David Koch was in the front row. Art Pope, another AFP macher and target of stories about his wealth and influence, was sitting in the same section. There was an opportunity here to smack right back at all the reporters writing stories about how Cain was "connected" to Koch. Cain took it. He reminded the crowd about a New York Times story from last night. That piece had tied together Cain, an AFP speaker, and his campaign chief Mark Block, a former AFP organizer in Wisconsin, and Prosperity USA, the shell group that allegedly, illegeally, helped the Cain campaign get started in the start of 2011.
"The article tries to make a case of how close the Koch brothers and I are," said Cain.

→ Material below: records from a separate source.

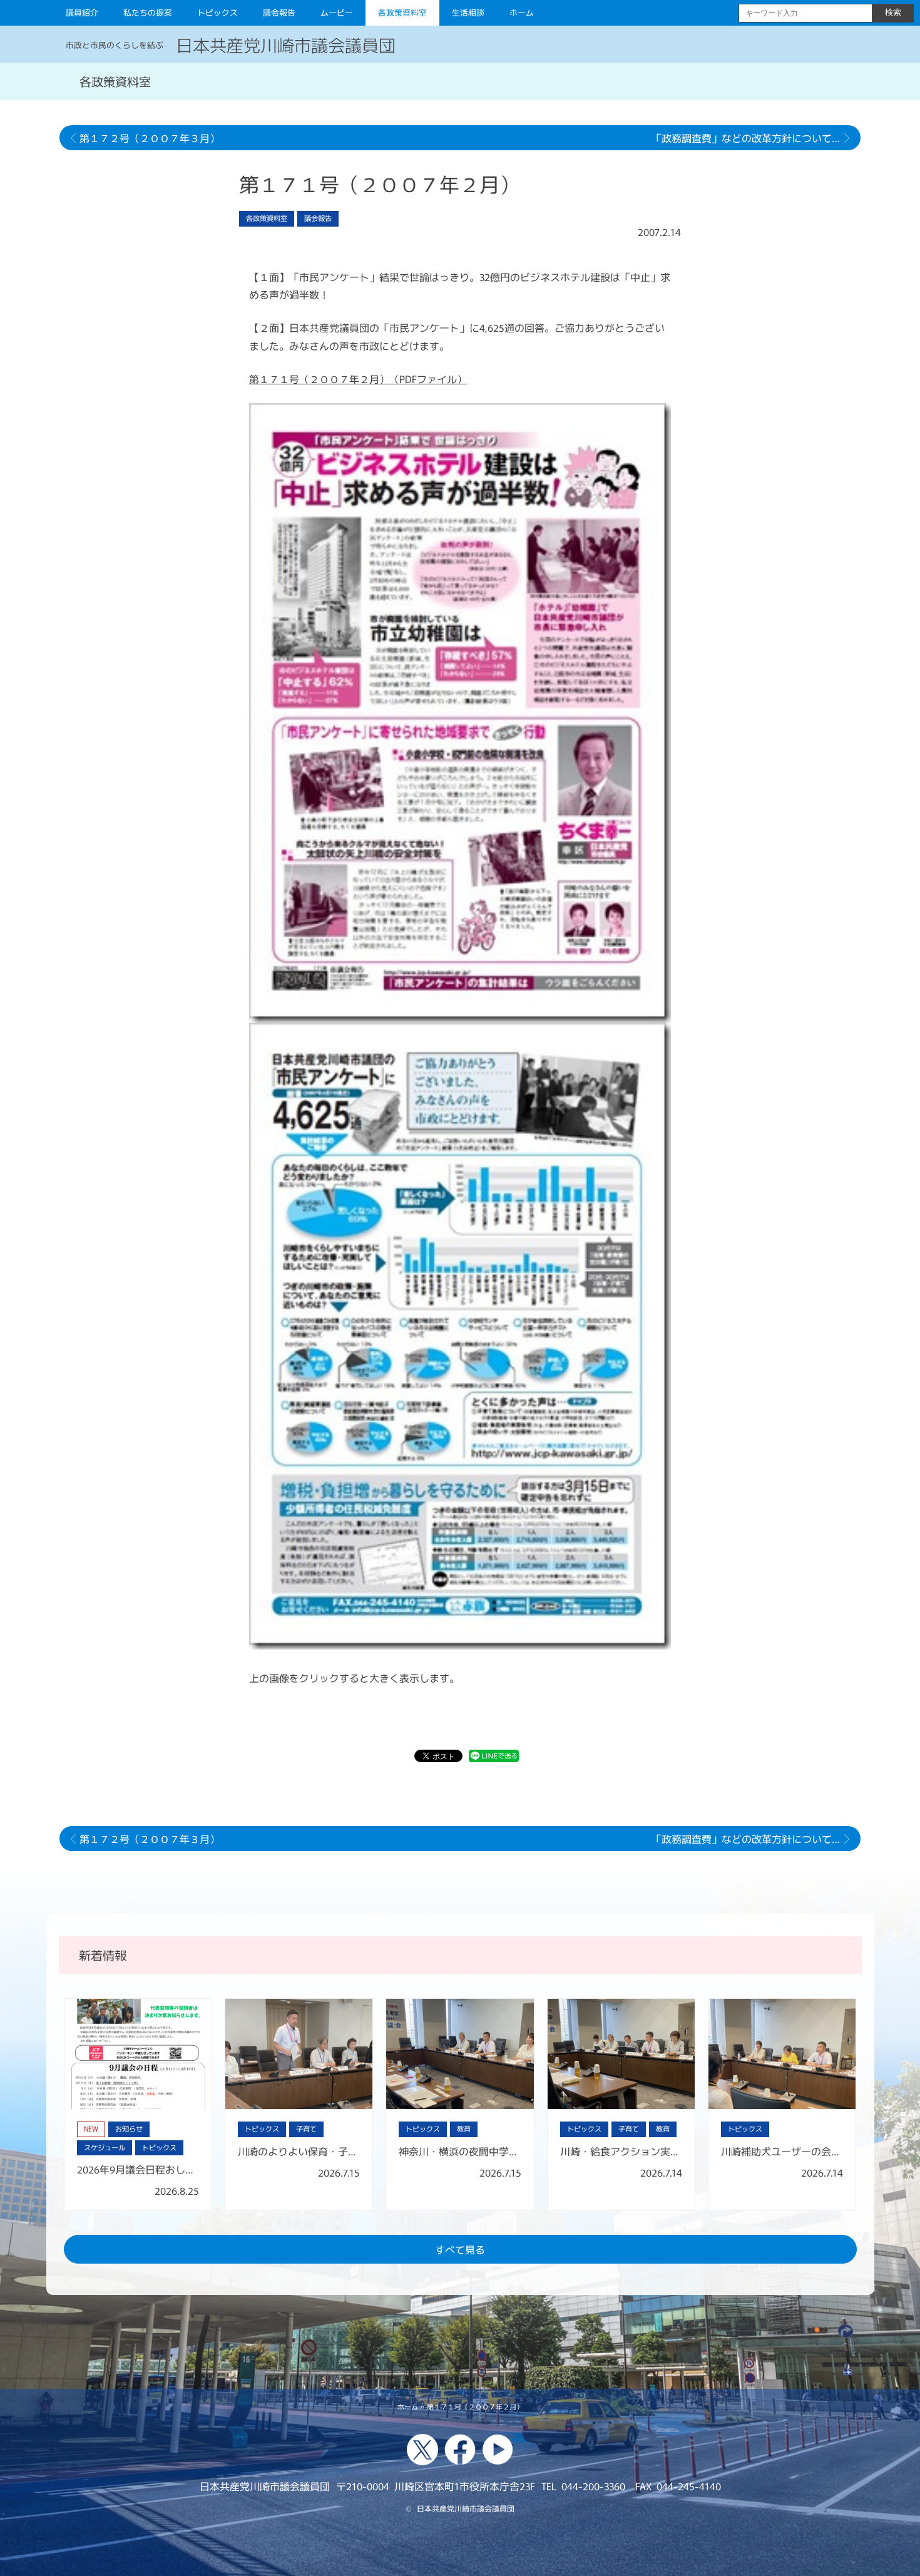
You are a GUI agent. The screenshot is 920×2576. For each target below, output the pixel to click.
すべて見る (460, 2249)
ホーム (521, 12)
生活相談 (468, 12)
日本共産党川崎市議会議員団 (286, 44)
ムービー (336, 12)
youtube (497, 2449)
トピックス (217, 12)
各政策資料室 (402, 12)
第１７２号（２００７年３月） (149, 137)
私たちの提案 (147, 12)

The audience started chuckling.
"I'm proud to know the Koch brothers," said Cain. "I'm very proud to know the Koch brothers. They make it sound like we've had time to go fishing together, hunting together, skiing together, golfing together. But just so I can clarify this for the media?"
Chuckling louder now.
"This may be a breaking news announcement for the media."
Here it comes.
"I am the Koch brothers' brother from another mother!"
The room bursted into applause. Koch stood up, and the titantron cameras found him, guffawing along with the front rows.
"I'm their brother from another mother," repeated Cain. "And proud of it! You see, the reason that I'm running for president, folks, is that I want to unite the United States of America, not divide the United States of America."
The issue, as he'd just defined it, was not about whether an AFP-connected organization had shoveled money around to help him out. It was about class warfare. It was the left hating people who'd succeeded.
As Cain was speaking, Reuters went live with a what-took-so-long story about CREW, the nonpartisan ethics group that finds plenty of opportunities to hit the right, filing a campaign complaint about Prosperity USA. The speech ended. Cain's campaign team exited, with a TV camera shining a light on Mark Block, not getting any comment on the new wrinkle in the story.